武器は釣竿(金田さん)
私達は釣りをしていた『彼岸の兵隊』サン達に合流しました。
彼等の小集団には階級などは有りませんでした。
案の定、一人の兵隊さんが肩を負傷し、洞窟の壁に寄り掛かって休んで居ました。
朝鮮出身の崔軍医が、アカチンとピンセットで蛆をとりの除き、ガーゼと包帯で簡易処置をしました。
幸い、弾は腕を貫通していました。
夕方、私達は久しぶりに飯盒でメシを焚き、獲物の魚を焼いて食べました。
私は「此岸の幽霊」が「彼岸の人間」に助けられた様な、妙な感じがしました。
コメ(米)は、洞窟の隅に置かれたの五つの背嚢に、溢れるほど有りました。
私達は白メシの米粒を噛みしめながら、生きている『喜びと幸せ』に浸りました。
緒方軍医長は、此処まで来た経緯を彼等に説明していました。
彼岸の兵隊さん達は、笑いながら聞いていました。
そして、話しをしている内に彼等は元第二十師団(朝鮮半島出身)の兵隊さんだと云う事が分かりました。
同じ故郷の出身の寡黙な『崔軍医』も、同郷だと聞いてとても会話がはずんでいました。
皆さん、とても和やかな兵隊さんばかりでした。
その中に『金田さん』と云う、歳の頃なら三五歳位の方が居りました。
金田さんは、緒方軍医長が『赤十字の旗』を振って居たので安心したと言ってました。
そして、フィンシハーヘンが攻撃された時の事を話してくれました。
私達(ラエの病院からの患者)が移動した後、直ぐに砲撃が始まり、暫くして陣内にオーストラリア軍が攻め込んで来たそうです。
金田さん達の部隊は這々の体でジャングルの中に退却、そこで部隊は解かれたそうです。

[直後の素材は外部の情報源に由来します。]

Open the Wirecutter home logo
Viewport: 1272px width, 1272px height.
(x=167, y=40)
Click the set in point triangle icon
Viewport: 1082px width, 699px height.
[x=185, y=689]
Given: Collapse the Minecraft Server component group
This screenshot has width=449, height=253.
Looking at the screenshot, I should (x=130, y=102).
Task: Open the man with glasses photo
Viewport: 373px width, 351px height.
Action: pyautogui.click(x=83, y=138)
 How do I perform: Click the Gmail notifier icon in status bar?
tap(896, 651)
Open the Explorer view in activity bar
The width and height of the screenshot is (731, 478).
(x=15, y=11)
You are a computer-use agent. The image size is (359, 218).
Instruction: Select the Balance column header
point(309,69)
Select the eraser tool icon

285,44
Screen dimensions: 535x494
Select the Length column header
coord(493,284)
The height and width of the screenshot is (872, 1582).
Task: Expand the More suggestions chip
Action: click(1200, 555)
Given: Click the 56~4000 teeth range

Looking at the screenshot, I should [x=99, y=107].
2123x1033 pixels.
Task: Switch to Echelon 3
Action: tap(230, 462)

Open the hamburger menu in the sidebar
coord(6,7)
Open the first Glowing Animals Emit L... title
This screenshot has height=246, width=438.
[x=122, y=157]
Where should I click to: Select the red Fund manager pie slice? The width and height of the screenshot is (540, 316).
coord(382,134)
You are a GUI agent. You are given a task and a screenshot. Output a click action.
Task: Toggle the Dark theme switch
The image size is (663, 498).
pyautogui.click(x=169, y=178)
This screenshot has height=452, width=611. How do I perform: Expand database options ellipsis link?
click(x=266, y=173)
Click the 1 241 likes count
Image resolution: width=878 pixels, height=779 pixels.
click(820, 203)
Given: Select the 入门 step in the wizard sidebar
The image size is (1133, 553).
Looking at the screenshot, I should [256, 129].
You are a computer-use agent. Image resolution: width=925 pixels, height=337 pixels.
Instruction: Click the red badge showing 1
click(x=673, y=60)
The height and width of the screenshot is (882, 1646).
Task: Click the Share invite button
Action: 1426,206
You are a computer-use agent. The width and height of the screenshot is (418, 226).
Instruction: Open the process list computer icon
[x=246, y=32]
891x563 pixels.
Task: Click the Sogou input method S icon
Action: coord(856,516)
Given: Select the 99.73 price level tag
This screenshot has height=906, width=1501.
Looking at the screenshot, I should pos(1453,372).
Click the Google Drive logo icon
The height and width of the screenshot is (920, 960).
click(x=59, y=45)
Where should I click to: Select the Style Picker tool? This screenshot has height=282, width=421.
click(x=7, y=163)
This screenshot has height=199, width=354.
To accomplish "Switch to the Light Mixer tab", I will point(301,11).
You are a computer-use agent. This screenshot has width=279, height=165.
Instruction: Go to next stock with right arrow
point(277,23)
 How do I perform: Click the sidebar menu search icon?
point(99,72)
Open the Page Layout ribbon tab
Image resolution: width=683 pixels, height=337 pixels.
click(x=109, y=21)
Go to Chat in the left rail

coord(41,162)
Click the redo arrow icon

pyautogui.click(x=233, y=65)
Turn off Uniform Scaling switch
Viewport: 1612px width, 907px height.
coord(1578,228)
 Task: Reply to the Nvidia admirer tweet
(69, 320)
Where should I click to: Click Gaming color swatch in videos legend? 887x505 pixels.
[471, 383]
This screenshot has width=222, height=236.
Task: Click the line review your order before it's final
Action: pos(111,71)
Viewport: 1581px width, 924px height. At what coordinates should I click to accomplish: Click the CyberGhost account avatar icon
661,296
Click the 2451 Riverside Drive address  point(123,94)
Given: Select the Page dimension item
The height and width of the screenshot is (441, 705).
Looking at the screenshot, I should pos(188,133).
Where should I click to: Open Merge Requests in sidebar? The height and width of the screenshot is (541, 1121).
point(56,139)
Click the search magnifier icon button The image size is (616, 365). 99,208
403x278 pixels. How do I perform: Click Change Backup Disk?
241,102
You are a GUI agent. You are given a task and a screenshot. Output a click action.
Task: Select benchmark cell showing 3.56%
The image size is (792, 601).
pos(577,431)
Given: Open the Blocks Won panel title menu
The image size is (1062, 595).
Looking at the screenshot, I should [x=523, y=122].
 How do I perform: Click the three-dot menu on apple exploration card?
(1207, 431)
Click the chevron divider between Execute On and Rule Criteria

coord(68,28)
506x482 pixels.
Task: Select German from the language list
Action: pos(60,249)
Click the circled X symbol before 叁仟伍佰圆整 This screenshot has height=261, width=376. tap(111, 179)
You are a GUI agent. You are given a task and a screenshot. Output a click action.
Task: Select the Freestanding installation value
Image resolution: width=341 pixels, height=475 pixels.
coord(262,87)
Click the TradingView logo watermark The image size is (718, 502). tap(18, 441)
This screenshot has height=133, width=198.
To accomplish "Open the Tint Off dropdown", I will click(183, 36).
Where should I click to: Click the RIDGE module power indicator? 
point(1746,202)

あとは点々バラバラに散開し、遊兵に成ってしまったと話してくれました。
部隊が解かれた時、部隊長の最後の言葉が、
「生きていたら、また何処かで会おう」
と、淋しい事を言ってたそうです。
金田さんは更に話を続けました。
「ジブン達は、今は兵隊ではありません。武器は捨ててしまいました」
と言うのです。
「米は重いし、弾の無い『かさばる銃』は杖にもならない。戦う事と生きる事を秤に掛けたら全員が銃はいらないと云う結論に達しました」
と言ってました。
「アレ(銃)を捨てたら洗脳が解けたかの様に、とても身体が軽く成った」
とも言っていました。
軍医長も、大笑いしながら金田さんの話を聞いていました。
事実、私が周りを見回しても武器らしいモノは何一つ置いてありません。
目立ったのは「竹の釣り竿」が洞窟の隅に「数本」立て掛けてあった事です。
竿には布切れで各人の名前を書いて縛ってあります。
野嶋婦長はそれを見て、
「釣り竿には各自『コダワリ』が有りそうですね」
と金田さんに尋ねました。
金田さんは野嶋婦長の声を聞いて驚いてました。
姿服装や動作からして、まさか『女性』だとは思わなかったそうです。
金田さんは隣に座っていた私の事もジッと見詰めて、
「もしかして、・・・アナタも女性ですか?」
と聞いて来ました。
私は、
「はい。看護婦です」
と答えました。
皆さん、非常に驚いていました。
緒方軍医長は、
「この二人は女性ではありませんよ。化け物です。近寄ると喰われますよ」
と言ったら皆さん大笑いをしてました。
暫く冗談話は続きましたが、緒方軍医長が頭の良さそうな金田さんに、これからの事を尋ねました。
すると金田さんは突然、希望の持てる様な?話しを語り始めたのです。
それは、
「この下に在るマダンの陣地には連合軍は攻めて来ません。連合軍はマダンまで攻める意味が無い」
と言うのです。
「日本軍の飛行場は全て潰してしまったしダンピールの兵糧攻めが功を奏し、もはや島の東の日本軍には戦闘意欲が無く、これ以上、連合軍はそこに勢力を執られるべきでは無い」
と読んでいる様でした。
そして、
「むしろ連合軍は、西のアイタペ、ホーランジアの日本陣地からビアク島方面に矛先を進めて行く筈です」
と言うのです。
いろいろと話しを聞いて居る内に「金田さん」と云う方は実は、『参謀部付けの任務』に携わって居た方だと分かりました。
そして、兵隊をやって居た時の階級は『大尉』だと話したのです。
これには私達も恐れ入りました。
「作戦のプロ」と、「人を救うプロ」が此処に集まって居るのです。
私は地獄の曇り空の中から『輝く仏様』が現れたのかと思いました。
こうなると故国までの遠い道程に、一輪の大きな灯りが見えて来た様な気がしてきました。